| Work instructions |
Quote every line of the material beneath this one.
Given information START
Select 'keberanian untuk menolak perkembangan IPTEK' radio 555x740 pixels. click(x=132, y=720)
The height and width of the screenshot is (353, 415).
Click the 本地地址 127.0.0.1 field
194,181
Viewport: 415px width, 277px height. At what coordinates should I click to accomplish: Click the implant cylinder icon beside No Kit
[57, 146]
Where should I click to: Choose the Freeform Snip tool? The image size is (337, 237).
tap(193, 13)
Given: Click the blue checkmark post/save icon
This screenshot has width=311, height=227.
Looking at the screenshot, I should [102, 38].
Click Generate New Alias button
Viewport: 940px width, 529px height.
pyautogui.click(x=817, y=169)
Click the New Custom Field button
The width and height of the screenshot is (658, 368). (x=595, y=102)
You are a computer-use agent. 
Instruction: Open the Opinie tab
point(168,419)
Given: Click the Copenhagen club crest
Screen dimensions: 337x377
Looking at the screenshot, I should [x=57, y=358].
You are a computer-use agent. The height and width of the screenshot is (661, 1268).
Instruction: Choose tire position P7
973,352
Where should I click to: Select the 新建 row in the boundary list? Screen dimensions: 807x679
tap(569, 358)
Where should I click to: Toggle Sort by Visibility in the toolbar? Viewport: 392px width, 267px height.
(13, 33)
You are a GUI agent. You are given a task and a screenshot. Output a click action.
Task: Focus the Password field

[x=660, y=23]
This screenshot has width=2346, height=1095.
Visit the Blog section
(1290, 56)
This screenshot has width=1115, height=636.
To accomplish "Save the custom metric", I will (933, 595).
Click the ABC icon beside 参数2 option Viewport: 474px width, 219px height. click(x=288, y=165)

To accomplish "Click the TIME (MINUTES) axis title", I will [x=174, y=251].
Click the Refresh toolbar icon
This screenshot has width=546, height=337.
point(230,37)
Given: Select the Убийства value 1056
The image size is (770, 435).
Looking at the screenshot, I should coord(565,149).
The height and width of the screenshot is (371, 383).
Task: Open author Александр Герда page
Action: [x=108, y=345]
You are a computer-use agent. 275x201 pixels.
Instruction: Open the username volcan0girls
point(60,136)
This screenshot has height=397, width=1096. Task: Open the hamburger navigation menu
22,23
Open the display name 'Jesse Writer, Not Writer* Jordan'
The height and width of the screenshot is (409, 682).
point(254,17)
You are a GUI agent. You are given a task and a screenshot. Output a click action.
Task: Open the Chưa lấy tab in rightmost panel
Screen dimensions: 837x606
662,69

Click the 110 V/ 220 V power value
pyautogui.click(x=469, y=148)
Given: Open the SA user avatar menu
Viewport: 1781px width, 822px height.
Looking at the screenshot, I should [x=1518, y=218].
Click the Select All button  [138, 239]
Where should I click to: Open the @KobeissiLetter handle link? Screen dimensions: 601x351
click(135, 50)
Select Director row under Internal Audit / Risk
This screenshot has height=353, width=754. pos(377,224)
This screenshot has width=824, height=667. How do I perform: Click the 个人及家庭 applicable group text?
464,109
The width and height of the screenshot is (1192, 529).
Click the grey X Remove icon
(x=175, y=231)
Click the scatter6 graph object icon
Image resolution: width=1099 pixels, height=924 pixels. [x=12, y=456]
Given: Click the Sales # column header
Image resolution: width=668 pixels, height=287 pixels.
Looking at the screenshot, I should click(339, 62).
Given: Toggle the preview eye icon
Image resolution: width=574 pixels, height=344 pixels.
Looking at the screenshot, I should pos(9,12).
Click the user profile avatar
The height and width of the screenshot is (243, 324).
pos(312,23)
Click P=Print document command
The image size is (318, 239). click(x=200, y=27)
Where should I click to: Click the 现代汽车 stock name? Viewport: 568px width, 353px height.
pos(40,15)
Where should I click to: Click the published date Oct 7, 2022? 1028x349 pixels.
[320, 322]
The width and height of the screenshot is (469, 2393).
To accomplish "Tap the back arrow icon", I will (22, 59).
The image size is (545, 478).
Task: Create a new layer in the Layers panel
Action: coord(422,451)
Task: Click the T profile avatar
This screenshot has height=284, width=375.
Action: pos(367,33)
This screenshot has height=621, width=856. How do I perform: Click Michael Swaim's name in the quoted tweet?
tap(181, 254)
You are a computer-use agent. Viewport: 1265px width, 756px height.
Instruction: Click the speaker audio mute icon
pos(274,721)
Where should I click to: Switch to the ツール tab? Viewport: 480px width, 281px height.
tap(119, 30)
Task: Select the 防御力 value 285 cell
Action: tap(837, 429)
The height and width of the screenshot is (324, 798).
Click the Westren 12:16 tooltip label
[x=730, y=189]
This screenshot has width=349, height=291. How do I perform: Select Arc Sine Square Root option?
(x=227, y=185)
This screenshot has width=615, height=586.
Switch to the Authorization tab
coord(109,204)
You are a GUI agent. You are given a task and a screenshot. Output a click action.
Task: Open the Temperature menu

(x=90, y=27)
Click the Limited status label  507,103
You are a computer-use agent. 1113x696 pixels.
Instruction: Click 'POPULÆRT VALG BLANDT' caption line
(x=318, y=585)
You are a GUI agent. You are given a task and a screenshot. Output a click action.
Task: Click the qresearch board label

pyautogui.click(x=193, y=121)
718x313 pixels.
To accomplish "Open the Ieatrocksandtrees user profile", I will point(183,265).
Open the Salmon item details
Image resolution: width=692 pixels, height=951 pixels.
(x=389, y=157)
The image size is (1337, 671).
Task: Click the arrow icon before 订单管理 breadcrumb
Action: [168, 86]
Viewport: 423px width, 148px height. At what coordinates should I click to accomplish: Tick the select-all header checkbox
Given information END
| Answer to this problem |
Select 'keberanian untuk menolak perkembangan IPTEK' radio 555x740 pixels. click(x=132, y=720)
The height and width of the screenshot is (353, 415).
Click the 本地地址 127.0.0.1 field
194,181
Viewport: 415px width, 277px height. At what coordinates should I click to accomplish: Click the implant cylinder icon beside No Kit
[57, 146]
Where should I click to: Choose the Freeform Snip tool? The image size is (337, 237).
tap(193, 13)
Given: Click the blue checkmark post/save icon
This screenshot has width=311, height=227.
Looking at the screenshot, I should [102, 38].
Click Generate New Alias button
Viewport: 940px width, 529px height.
pyautogui.click(x=817, y=169)
Click the New Custom Field button
The width and height of the screenshot is (658, 368). (x=595, y=102)
You are a computer-use agent. 
Instruction: Open the Opinie tab
point(168,419)
Given: Click the Copenhagen club crest
Screen dimensions: 337x377
Looking at the screenshot, I should [x=57, y=358].
You are a computer-use agent. The height and width of the screenshot is (661, 1268).
Instruction: Choose tire position P7
973,352
Where should I click to: Select the 新建 row in the boundary list? Screen dimensions: 807x679
tap(569, 358)
Where should I click to: Toggle Sort by Visibility in the toolbar? Viewport: 392px width, 267px height.
(13, 33)
You are a GUI agent. You are given a task and a screenshot. Output a click action.
Task: Focus the Password field

[x=660, y=23]
This screenshot has width=2346, height=1095.
Visit the Blog section
(1290, 56)
This screenshot has width=1115, height=636.
To accomplish "Save the custom metric", I will (933, 595).
Click the ABC icon beside 参数2 option Viewport: 474px width, 219px height. click(x=288, y=165)

To accomplish "Click the TIME (MINUTES) axis title", I will [x=174, y=251].
Click the Refresh toolbar icon
This screenshot has width=546, height=337.
point(230,37)
Given: Select the Убийства value 1056
The image size is (770, 435).
Looking at the screenshot, I should coord(565,149).
The height and width of the screenshot is (371, 383).
Task: Open author Александр Герда page
Action: [x=108, y=345]
You are a computer-use agent. 275x201 pixels.
Instruction: Open the username volcan0girls
point(60,136)
This screenshot has height=397, width=1096. Task: Open the hamburger navigation menu
22,23
Open the display name 'Jesse Writer, Not Writer* Jordan'
The height and width of the screenshot is (409, 682).
point(254,17)
You are a GUI agent. You are given a task and a screenshot. Output a click action.
Task: Open the Chưa lấy tab in rightmost panel
Screen dimensions: 837x606
662,69

Click the 110 V/ 220 V power value
pyautogui.click(x=469, y=148)
Given: Open the SA user avatar menu
Viewport: 1781px width, 822px height.
Looking at the screenshot, I should [x=1518, y=218].
Click the Select All button  [138, 239]
Where should I click to: Open the @KobeissiLetter handle link? Screen dimensions: 601x351
click(135, 50)
Select Director row under Internal Audit / Risk
This screenshot has height=353, width=754. pos(377,224)
This screenshot has width=824, height=667. How do I perform: Click the 个人及家庭 applicable group text?
464,109
The width and height of the screenshot is (1192, 529).
Click the grey X Remove icon
(x=175, y=231)
Click the scatter6 graph object icon
Image resolution: width=1099 pixels, height=924 pixels. [x=12, y=456]
Given: Click the Sales # column header
Image resolution: width=668 pixels, height=287 pixels.
Looking at the screenshot, I should click(339, 62).
Given: Toggle the preview eye icon
Image resolution: width=574 pixels, height=344 pixels.
Looking at the screenshot, I should pos(9,12).
Click the user profile avatar
The height and width of the screenshot is (243, 324).
pos(312,23)
Click P=Print document command
The image size is (318, 239). click(x=200, y=27)
Where should I click to: Click the 现代汽车 stock name? Viewport: 568px width, 353px height.
pos(40,15)
Where should I click to: Click the published date Oct 7, 2022? 1028x349 pixels.
[320, 322]
The width and height of the screenshot is (469, 2393).
To accomplish "Tap the back arrow icon", I will (22, 59).
The image size is (545, 478).
Task: Create a new layer in the Layers panel
Action: coord(422,451)
Task: Click the T profile avatar
This screenshot has height=284, width=375.
Action: pos(367,33)
This screenshot has height=621, width=856. How do I perform: Click Michael Swaim's name in the quoted tweet?
tap(181, 254)
You are a computer-use agent. Viewport: 1265px width, 756px height.
Instruction: Click the speaker audio mute icon
pos(274,721)
Where should I click to: Switch to the ツール tab? Viewport: 480px width, 281px height.
tap(119, 30)
Task: Select the 防御力 value 285 cell
Action: tap(837, 429)
The height and width of the screenshot is (324, 798).
Click the Westren 12:16 tooltip label
[x=730, y=189]
This screenshot has width=349, height=291. How do I perform: Select Arc Sine Square Root option?
(x=227, y=185)
This screenshot has width=615, height=586.
Switch to the Authorization tab
coord(109,204)
You are a GUI agent. You are given a task and a screenshot. Output a click action.
Task: Open the Temperature menu

(x=90, y=27)
Click the Limited status label  507,103
You are a computer-use agent. 1113x696 pixels.
Instruction: Click 'POPULÆRT VALG BLANDT' caption line
(x=318, y=585)
You are a GUI agent. You are given a task and a screenshot. Output a click action.
Task: Click the qresearch board label

pyautogui.click(x=193, y=121)
718x313 pixels.
To accomplish "Open the Ieatrocksandtrees user profile", I will point(183,265).
Open the Salmon item details
Image resolution: width=692 pixels, height=951 pixels.
(x=389, y=157)
The image size is (1337, 671).
Task: Click the arrow icon before 订单管理 breadcrumb
Action: [168, 86]
Viewport: 423px width, 148px height. At what coordinates should I click to accomplish: Tick the select-all header checkbox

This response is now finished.